The Miami Marlins had two highly-ranked prospects heading into the 2013 season. One, Jose Fernandez, already made his mark since the start of the year, but the other, outfielder Christian Yelich, had to wait until late July before he got a chance at the big leauges. Yelich, who was ranked as a top-20 prospect almost universally heading into the 2013 season, was brought up in a major move in late July that saw the demotion (and eventual DL move) of Marcell Ozuna and Derek Dietrich.
Yelich took over the job from day one and had an impressive but mixed first season in the big leagues.

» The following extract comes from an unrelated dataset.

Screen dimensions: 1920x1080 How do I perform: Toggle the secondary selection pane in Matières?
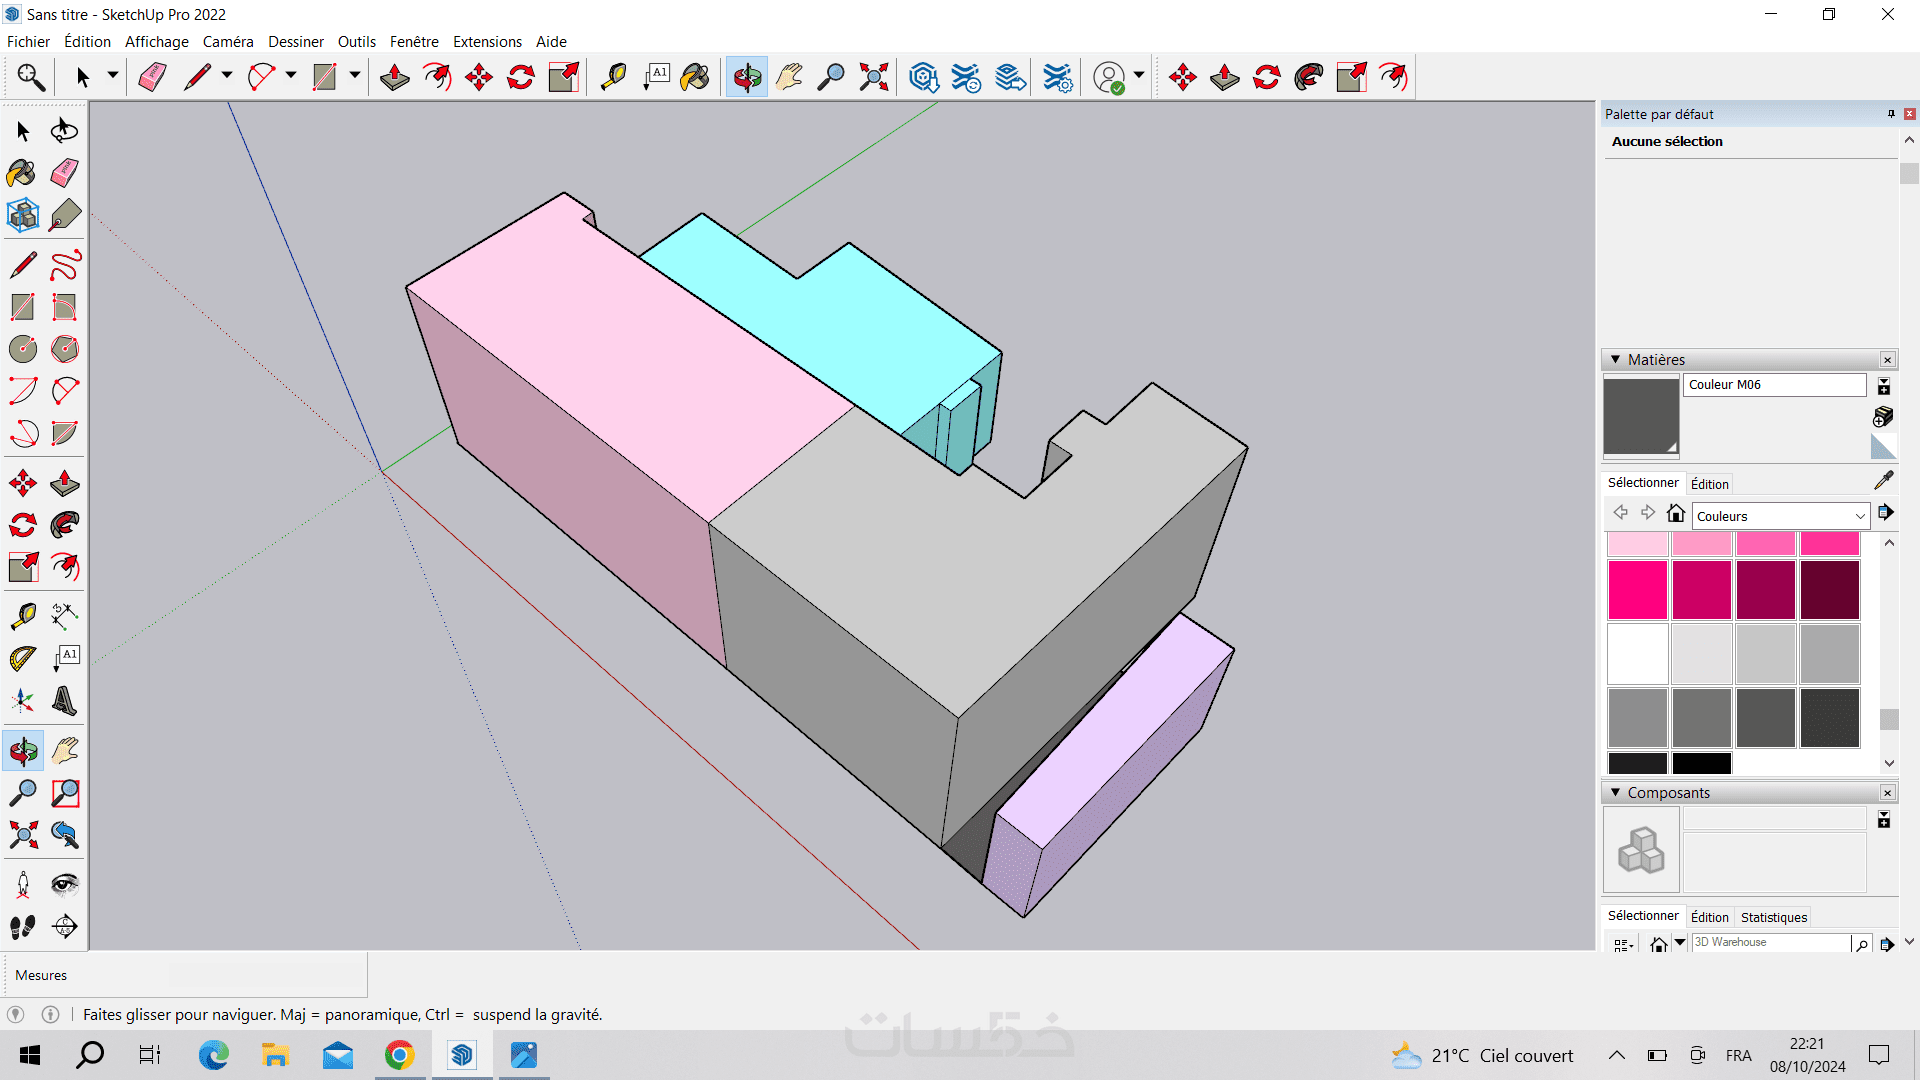click(1884, 386)
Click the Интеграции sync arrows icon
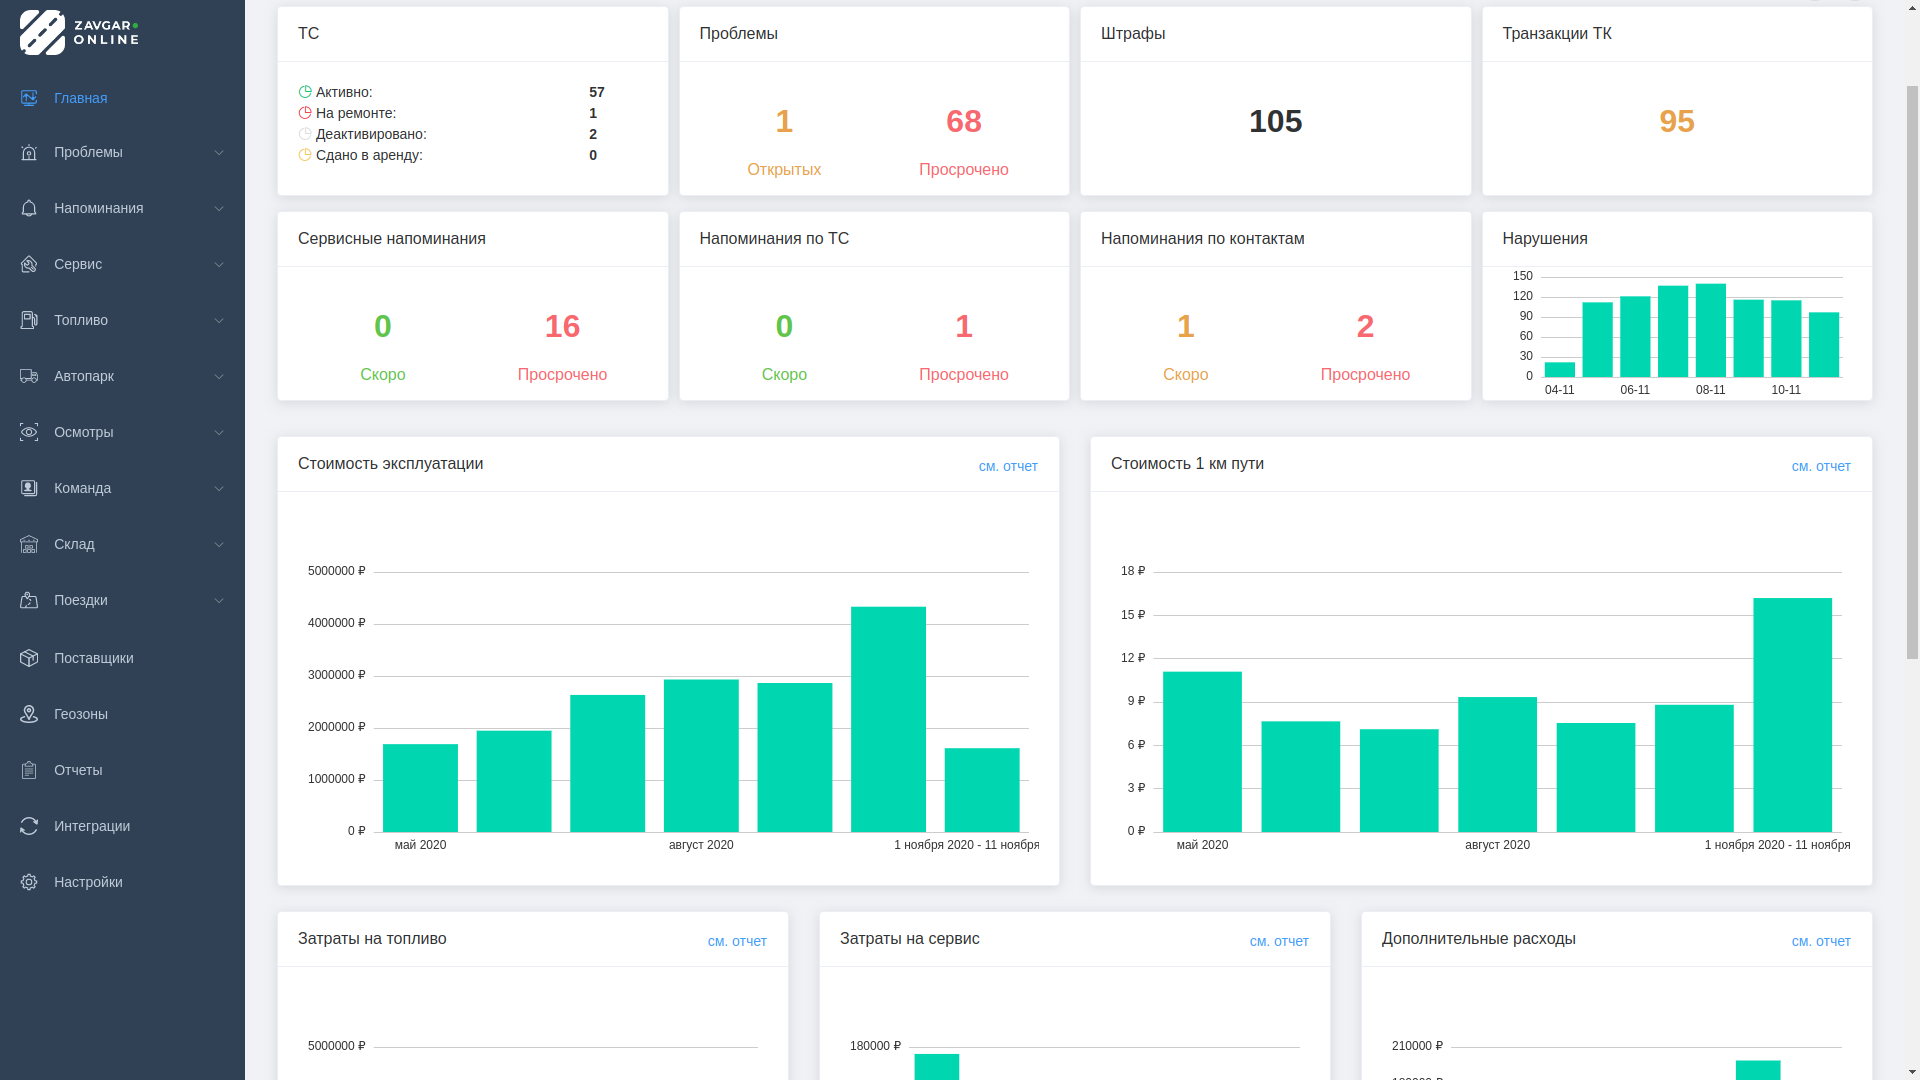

Yelich delivered on some of the promise that he showed in the minor leagues. For one, he showed a strong ability to pick up hits, as he had done at the lower levels. His BABIP was a sky-high .380 on the season, and while that warrants calls for regression in 2013, it does match up with his minor league track record as well (.380 career minor league BABIP).
But beyond the likely unsustainable BABIP, there were some good signs. Yelich swing rates were impressive and indicative of a selective player. He swung at about an average number of pitches in the strike zone in 2013 (63.1 percent versus an average of 62.7). But on pitches out of the zone, Yelich showed great patience and selectivity. He swung at just 22.4 percent of pitches out of the strike zone this year versus a league average of 29.7 percent. Marlins fans knew that Yelich had an advanced approach, and his early start only confirms that. The selectivity led directly to his 11.4 percent walk rate this year; indeed, Yelich's patience excelled to the point that he was fourth on the team in walks with six players behind him who had more plate appearances than him.
The concerns he showed on offense were twofold. It was expected that he might struggle with generating power, given that Yelich is still 21 years old and looks like a teenager. But it is worth noting that he did not show off the power he had in Double-A this season. In 222 Double-A plate appearances, he hit seven home runs had a .238 ISO. In the majors, he sent four home runs out along with 12 doubles, good only for a .108 ISO. Yelich still has time to grown into some power, but right now he is not displaying much, and that needs to change.
The more concerning problem is his continued issue with contact. Yelich struck out in 24.2 percent of his plate appearances this year. For a player without much power, this sort of strikeout rate may jeopardize his batting average and OBP. Oddly enough, the problem is clearly not in his plate discipline, as he has displayed the ability to discern ball from strike. In 2013, the issue was in trying to make contact on those pitches. Yelich made contact on just 86.8 percent of pitches in the zone, which would have ranked 98th among the 140 qualified Major League hitters this season. His 47.1 percent mark on swinfs out of the zone would have been among the worst in baseball this year, near strikeout artists like Jay Bruce, Adam Dunn, and Giancarlo Stanton.
Yelich's strikeout concerns originated from the minors, when his rate jumped up to 23.4 percent this season in Double-A. It continued in the majors, and it is the single most important question he will have to answer next season. But the start this year was a promising one at the plate, and if his well-considered defense is rated any better in the coming years, the Marlins should have a three-win player as early as next year.